The Oregon Public Utility Commission allows the utilities it regulates to consider tax liabilities as part of its cost structure in setting its rates to consumers. In this case, because PGE is a subsidiary, the utility sent its payment for taxes to its Houston-based parent.

Ken Canon, director of Industrial Customers of Northwest Utilities, said state regulators should reconsider the way taxes are included in rate-making. The method may have worked with locally based utilities, he said, but it may treat ratepayers unfairly when owners are based outside the state.

"This is a new dynamic -- outside companies owning local utilities," Canon said. "The question the PUC has to ask is whether we're using Oregon customers' money to help subsidize the money-losing activities of Enron."

Today, Enron is bankrupt and mired in a national scandal. Thousands of employees, including hundreds in Portland, have been laid off. Others have suffered devastating losses to their retirement savings as Enron's stock has crashed. PGE is looking to its much-smaller cross-town neighbor, Northwest Natural Gas Co., to buy the company, rescuing it from the chaos of Enron's bankruptcy proceeding.

PGE officials confirmed that it sent the tax payments totaling $357 million to Enron, which filed a consolidated return for all of its holdings.
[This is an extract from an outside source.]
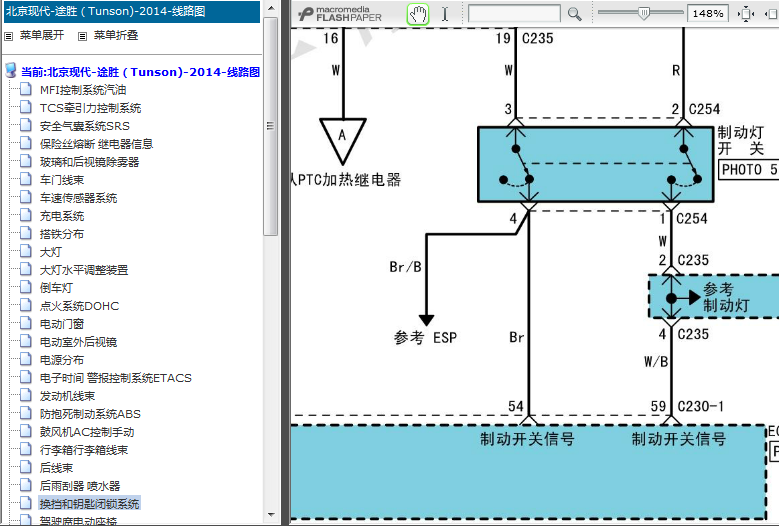
Task: Open the 倒车灯 wiring diagram link
Action: click(x=56, y=288)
What happened to the money then is Enron's concern, not PGE's, they said.

"We were following the letter of the law," said Scott Simms, PGE spokesman.
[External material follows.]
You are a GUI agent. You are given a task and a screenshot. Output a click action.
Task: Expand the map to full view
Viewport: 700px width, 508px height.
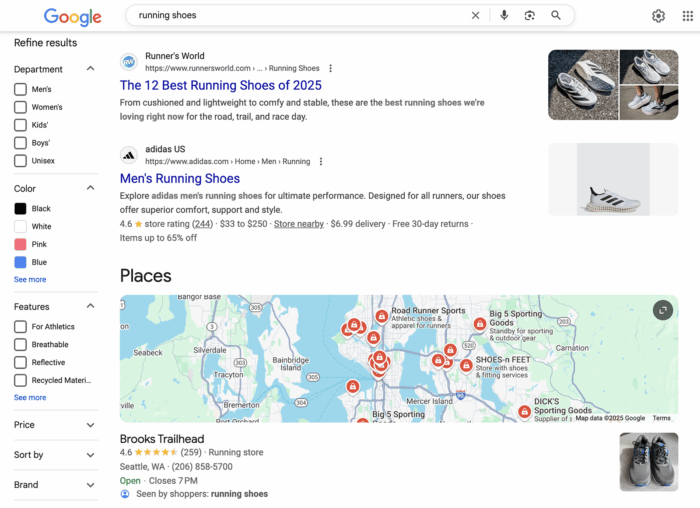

Enron officials did not return phone calls.

Other critics question whether the Oregon Public Utility Commission, whose charge is to set utility rates and protect the interests of ratepayers, should have allowed the payments.
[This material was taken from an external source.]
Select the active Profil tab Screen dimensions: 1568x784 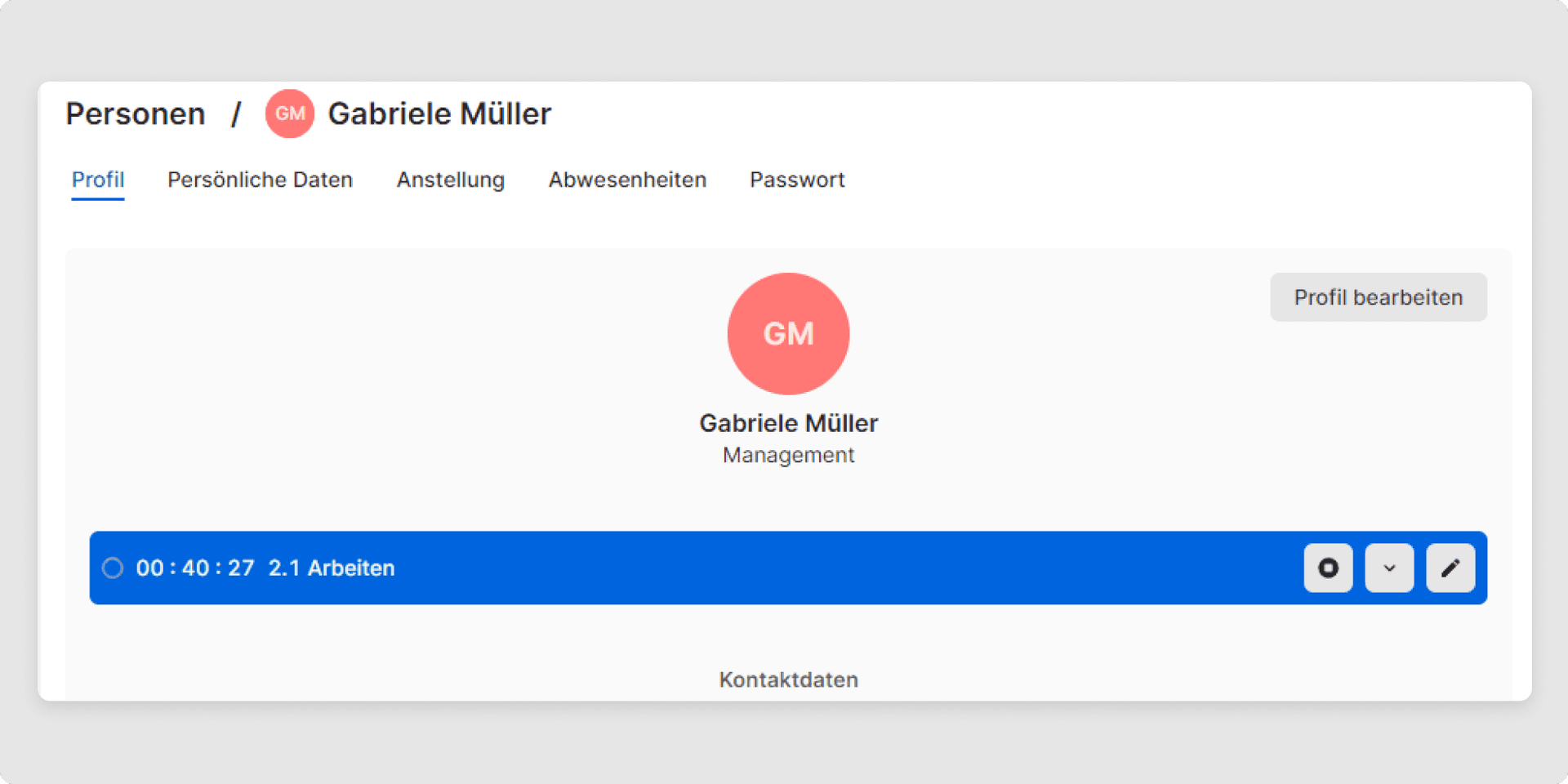tap(98, 180)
"PGE's rates were constructed anticipating that $90 million a year would be paid in taxes," said Dan Meek, a Portland lawyer and utility consumer activist. "That wasn't happening here. Enron was pocketing the money. I wonder why no one at the PUC stepped in."

PUC officials said PGE taxes were handled appropriately. Utilities are allowed to collect sufficient revenue to cover costs, including taxes, said Marc Hellman, administrator and finance policy analyst for the PUC.

"I don't think there's an issue there," Hellman said.

Ever since Enron and PGE began negotiating their merger in 1996, both proclaimed the benefits to ratepayers. PGE executives and state regulators repeatedly spoke of the rigid "firewalls" preventing high-flying Enron from taking undue advantage of its Portland operation.

In the 41/2 years Enron has owned PGE, it has received at least $608 million in profits and taxes from the Portland utility.

To cover PGE's federal income tax bill in 1997, the company sent $119.5 million to Enron. The parent company, in turn, paid a total of $17 million in federal income taxes.

In the following three years, PGE sent $73.9 million, $81.6 million and $82.1 million, respectively, to cover its tax liability.

Enron paid no federal income tax in any of those years, according to Citizens for Tax Justice, which on Jan. 17 released a detailed analysis of Enron's tax payments based on the company's own financial statements. The 23-year-old nonpartisan group's analysis has been widely cited.

The money PGE paid for federal taxes came directly from ratepayers, Simms confirmed.

In the fall of 2001, PGE raised rates 31.5 percent for residential users and 50 percent for commercial users.

In addition to the tax money, PGE paid $251 million in profits to Enron from 1997 to the third quarter of 2001.

Enron did its best to "pick PGE clean," said Erick Johnson, a Portland lawyer who represents utilities but does not represent PGE or Enron.

There is apparently nothing illegal about the Enron-PGE arrangement. Losses elsewhere in Enron's vast and tangled corporate structure offset the taxable income at PGE, said Bob McIntyre, director of Citizens for Tax Justice.

Tax benefits from the company's employee stock options, 401(k) contributions and benefits from more elaborate tax strategies netted Enron a federal income tax rebate of $396 million from 1998 to 2000, according to data assembled by McIntyre's group. Enron's estimated 800 tax shelter subsidiaries established in the Cayman Islands and elsewhere were among those strategies.

Corporations have become increasingly aggressive in avoiding taxes.

"The last couple years have been pretty evil," McIntyre said. "The pressure from the corporations and their accounting firms has been intense."